# Need a part for this Wilton Corner Vise



## Tedstor (Mar 12, 2011)

So this Wilton corner vise magically followed me home today. Its in pretty decent condition EXCEPT there is excessive play in the moveable jaw/chop. It appears that a C-clip might be missing that was formerly installed over the threaded rod, inside of the moving chop. Thats a spade bit I'm using to point toward the parts in question. I looked online for a parts diagram, but came up empty. Any ideas what exactly used to be there? Where I could get another?


----------



## TobyC (Apr 7, 2013)

Hardened washer?
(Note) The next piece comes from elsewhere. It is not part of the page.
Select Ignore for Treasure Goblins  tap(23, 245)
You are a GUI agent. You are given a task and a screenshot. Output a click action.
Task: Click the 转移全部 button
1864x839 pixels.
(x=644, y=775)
Can't be larger than the thread.


----------



## WoodyG (Sep 17, 2009)

Snap-on Tool dealers all sell Wilton Vises…..not necessarily wood working types but they have the access to them. Some of them may not know they have access but Wilton is an old name in the bizz.


----------



## TobyC (Apr 7, 2013)

1941

Wilton


----------



## TobyC (Apr 7, 2013)

The Wilton legend begins, while Hitler was victimizing much of Europe including Czechoslovakia, a Czech citizen by the name of Hugh W. Vogl stood on a Chicago street corner in 1941 surveying the area when a man walked up and asked him what is the name of his new company. Grasping for a name, Mr. Vogl looked up at the nearby street sign that said Wilton Avenue, and the rest is history. In fact, the original location of the Wilton Vise Company was 941 W. Wrightwood Avenue and the corner of Wilton Avenue, just around the corner from Wrigley Field. You just can't get much more American than that. Wilton Vise was founded in 1941. Hugh Vogl's son, Alex, also played a major role in the Company from the beginning. With little or no help from the current owners of Wilton (Walter Meier Corporation), I will write here what I have found researching the original Wilton Vise Company. (You can see larger photos on the "Wilton Photos" page)

From here.


----------



## TobyC (Apr 7, 2013)

This is not the same vise, but it shows a washer.










Washer.


----------



## Tedstor (Mar 12, 2011)

Thanks, I'll look for a suitable washer.


----------



## Loren (May 30, 2008)

If it is a quick action vise the play may be there for
a reason.


----------



## Tedstor (Mar 12, 2011)

Mine is not QA, but Wilton did make a QA version. That said, the play might be within spec. I haven't mounted/used the vise, so the play might not even be an issue. It doesn't appear that the washer would be any harder to install after being mounted. So I'll prolly just mount it, and see how it works.


----------



## cabmaker (Sep 16, 2010)

I have that vise.

It has a flat washer

It is a quick release and has plenty of backlash play when not loaded

( non-issue)


----------